Deividas Kumelis (born April 6, 1995) is a Lithuanian professional basketball player for Apollo Amsterdam of the BNXT League. Standing at , he plays at the point guard position. Kumelis has played in Lithuania, Portugal and the Netherlands over his career.

Early life
Kumelis started playing basketball at age 7 at the Šarūnas Marčiulionis Basketball Academy.

Professional career
On September 28, 2017, Kumelis signed with Aris Leeuwarden of the Dutch Basketball League (DBL). In his debut on October 8, Kumelis recorded 19 points and 7 assists in an 80–96 win over BAL. He averaged 7.9 points, 2.8 rebounds and 4.3 assists in his debut season in the DBL. On August 1, 2018, he re-signed for another year with Aris. He averaged 5.6 points, 2 rebounds and 3.5 assists in the 2018–19 season.
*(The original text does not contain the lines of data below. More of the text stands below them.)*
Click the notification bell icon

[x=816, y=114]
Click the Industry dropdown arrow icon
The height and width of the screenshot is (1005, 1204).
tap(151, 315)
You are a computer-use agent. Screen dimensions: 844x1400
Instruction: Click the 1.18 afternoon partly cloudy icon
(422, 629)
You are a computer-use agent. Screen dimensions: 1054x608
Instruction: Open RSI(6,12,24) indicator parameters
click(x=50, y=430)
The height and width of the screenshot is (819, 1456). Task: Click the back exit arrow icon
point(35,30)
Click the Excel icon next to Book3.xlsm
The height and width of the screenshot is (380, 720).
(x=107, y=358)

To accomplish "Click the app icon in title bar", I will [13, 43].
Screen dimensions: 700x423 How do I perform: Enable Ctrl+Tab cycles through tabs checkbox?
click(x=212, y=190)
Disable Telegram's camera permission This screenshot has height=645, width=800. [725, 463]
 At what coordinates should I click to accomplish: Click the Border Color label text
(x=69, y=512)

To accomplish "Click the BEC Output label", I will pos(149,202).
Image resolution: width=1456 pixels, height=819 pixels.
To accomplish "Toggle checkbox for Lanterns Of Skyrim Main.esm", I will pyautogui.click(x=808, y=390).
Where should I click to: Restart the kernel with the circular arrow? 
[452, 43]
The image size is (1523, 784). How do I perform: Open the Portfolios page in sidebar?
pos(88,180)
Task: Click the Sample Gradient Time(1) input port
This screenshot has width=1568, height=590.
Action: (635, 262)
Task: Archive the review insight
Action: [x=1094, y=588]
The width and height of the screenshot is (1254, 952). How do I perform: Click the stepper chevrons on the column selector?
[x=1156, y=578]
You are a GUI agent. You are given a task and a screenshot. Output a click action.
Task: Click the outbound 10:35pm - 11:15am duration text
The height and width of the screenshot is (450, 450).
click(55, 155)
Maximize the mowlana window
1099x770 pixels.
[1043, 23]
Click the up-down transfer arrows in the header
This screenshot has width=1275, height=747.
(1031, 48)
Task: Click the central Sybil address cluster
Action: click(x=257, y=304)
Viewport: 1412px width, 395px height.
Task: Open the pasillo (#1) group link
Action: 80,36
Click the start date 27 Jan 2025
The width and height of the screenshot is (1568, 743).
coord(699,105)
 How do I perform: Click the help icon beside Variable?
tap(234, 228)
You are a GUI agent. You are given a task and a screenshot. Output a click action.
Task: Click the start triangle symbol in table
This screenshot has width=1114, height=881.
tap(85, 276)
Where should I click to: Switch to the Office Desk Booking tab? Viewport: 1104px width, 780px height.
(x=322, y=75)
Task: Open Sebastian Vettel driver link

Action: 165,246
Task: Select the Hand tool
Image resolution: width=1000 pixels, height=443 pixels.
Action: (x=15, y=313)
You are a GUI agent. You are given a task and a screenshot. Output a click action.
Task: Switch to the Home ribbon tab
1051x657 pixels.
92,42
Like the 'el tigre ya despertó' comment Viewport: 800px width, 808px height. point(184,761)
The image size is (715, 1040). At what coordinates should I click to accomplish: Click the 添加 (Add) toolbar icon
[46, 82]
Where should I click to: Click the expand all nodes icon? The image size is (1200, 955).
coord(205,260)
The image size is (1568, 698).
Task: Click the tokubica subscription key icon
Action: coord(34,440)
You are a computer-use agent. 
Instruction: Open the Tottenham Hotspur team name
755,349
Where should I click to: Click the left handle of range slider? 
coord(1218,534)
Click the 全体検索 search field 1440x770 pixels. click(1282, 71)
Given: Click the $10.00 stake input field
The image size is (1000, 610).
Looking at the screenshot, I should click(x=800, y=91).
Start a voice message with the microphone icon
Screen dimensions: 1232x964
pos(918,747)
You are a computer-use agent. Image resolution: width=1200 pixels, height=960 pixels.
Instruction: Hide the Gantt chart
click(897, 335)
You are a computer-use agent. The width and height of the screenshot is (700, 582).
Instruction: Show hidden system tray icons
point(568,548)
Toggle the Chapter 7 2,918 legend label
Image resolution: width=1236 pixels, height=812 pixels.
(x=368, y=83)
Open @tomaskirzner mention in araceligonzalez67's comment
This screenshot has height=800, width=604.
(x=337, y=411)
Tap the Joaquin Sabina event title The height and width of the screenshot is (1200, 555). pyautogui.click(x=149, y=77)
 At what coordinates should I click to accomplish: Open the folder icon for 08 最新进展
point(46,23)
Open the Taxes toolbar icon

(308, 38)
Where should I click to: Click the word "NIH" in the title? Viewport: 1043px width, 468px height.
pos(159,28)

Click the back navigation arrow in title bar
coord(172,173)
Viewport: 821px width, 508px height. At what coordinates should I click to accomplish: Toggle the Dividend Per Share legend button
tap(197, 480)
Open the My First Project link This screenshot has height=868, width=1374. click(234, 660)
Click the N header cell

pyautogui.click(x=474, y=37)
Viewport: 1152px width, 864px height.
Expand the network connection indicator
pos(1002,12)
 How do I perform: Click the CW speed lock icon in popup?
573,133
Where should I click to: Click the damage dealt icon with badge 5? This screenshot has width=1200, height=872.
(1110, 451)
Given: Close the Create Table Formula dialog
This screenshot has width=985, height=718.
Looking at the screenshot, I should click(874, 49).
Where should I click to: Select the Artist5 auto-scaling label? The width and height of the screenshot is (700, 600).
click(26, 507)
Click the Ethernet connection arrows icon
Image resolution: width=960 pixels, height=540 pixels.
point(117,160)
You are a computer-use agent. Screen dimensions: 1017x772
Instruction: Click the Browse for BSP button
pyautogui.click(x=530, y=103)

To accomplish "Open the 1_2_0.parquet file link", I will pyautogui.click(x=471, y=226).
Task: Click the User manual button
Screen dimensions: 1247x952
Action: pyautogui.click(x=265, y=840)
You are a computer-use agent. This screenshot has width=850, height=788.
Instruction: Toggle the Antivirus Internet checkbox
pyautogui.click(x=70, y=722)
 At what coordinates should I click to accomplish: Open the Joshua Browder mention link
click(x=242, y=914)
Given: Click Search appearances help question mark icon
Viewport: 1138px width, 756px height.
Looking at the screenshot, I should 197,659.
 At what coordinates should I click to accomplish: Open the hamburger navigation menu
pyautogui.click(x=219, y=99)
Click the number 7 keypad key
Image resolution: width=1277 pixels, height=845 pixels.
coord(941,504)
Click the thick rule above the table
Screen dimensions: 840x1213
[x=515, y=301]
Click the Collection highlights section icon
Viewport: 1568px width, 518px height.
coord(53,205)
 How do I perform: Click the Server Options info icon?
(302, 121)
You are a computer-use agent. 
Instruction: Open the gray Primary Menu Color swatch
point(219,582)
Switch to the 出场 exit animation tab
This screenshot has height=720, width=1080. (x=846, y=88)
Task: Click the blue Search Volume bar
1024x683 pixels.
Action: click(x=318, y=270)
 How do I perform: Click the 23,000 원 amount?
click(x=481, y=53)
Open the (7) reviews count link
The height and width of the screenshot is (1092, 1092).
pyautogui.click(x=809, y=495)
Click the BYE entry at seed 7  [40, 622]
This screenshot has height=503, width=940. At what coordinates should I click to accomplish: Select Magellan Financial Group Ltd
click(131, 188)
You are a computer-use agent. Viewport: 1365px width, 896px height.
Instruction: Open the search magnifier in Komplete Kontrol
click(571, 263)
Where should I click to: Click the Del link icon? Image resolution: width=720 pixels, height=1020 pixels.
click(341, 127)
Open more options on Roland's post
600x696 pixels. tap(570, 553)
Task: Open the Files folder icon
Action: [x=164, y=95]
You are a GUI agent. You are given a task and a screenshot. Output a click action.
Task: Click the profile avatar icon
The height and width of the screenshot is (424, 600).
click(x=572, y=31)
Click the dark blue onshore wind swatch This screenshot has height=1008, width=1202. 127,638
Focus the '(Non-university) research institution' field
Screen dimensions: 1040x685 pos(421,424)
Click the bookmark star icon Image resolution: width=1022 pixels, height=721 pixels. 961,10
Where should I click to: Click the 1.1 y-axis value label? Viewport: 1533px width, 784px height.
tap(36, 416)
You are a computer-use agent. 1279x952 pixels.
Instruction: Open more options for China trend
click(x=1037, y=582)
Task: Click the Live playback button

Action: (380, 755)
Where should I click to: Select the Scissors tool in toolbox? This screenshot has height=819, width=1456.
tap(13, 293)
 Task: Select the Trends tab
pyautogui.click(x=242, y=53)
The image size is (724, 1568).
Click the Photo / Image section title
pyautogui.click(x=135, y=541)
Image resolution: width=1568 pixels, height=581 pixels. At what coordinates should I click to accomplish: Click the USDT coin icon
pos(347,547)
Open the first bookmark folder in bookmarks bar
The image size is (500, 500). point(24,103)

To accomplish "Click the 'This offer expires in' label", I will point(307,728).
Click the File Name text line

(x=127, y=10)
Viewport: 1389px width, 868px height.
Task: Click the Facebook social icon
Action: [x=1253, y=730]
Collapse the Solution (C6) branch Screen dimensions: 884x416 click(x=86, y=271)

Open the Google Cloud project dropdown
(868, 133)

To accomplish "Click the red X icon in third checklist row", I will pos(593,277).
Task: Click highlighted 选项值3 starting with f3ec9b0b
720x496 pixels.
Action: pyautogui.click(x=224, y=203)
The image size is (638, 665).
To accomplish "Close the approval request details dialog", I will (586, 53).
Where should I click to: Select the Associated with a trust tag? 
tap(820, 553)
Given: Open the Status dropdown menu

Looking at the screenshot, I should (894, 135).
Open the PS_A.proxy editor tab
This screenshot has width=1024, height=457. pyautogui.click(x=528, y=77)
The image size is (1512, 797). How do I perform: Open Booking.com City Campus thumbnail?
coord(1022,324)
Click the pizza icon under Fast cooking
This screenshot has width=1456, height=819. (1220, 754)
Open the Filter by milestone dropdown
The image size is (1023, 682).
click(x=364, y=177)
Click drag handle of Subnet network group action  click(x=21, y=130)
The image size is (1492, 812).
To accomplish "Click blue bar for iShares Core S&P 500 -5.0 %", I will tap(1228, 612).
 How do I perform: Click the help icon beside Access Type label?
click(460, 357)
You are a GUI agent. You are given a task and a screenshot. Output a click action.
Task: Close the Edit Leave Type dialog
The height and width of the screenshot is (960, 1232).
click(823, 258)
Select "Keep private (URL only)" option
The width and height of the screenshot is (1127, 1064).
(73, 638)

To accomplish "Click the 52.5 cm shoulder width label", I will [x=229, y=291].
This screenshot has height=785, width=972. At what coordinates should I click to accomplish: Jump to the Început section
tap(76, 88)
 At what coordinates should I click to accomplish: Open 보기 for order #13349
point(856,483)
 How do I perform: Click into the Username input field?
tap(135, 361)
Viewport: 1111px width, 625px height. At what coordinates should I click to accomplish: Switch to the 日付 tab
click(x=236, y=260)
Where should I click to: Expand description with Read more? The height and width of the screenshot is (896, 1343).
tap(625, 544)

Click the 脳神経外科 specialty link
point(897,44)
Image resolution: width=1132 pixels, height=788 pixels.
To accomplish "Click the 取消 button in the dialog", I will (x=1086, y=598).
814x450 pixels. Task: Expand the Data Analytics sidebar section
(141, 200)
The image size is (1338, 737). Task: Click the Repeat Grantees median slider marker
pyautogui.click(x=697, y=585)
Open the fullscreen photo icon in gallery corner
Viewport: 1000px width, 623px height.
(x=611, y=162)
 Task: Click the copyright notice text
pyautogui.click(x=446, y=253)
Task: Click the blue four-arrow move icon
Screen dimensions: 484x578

In the 2019–20 season he played for both BC Lūšis and BC Mažeikiai of the Lithuanian National Basketball League (NKL).

On 2 October 2020, Kumelis was announced by The Hague Royals, newcomer in the Dutch Basketball League. On 27 March 2021, Kumelis scored a career-high 42 points in a 77–76 win over BAL. On 16 June, he extended his contract with one more season.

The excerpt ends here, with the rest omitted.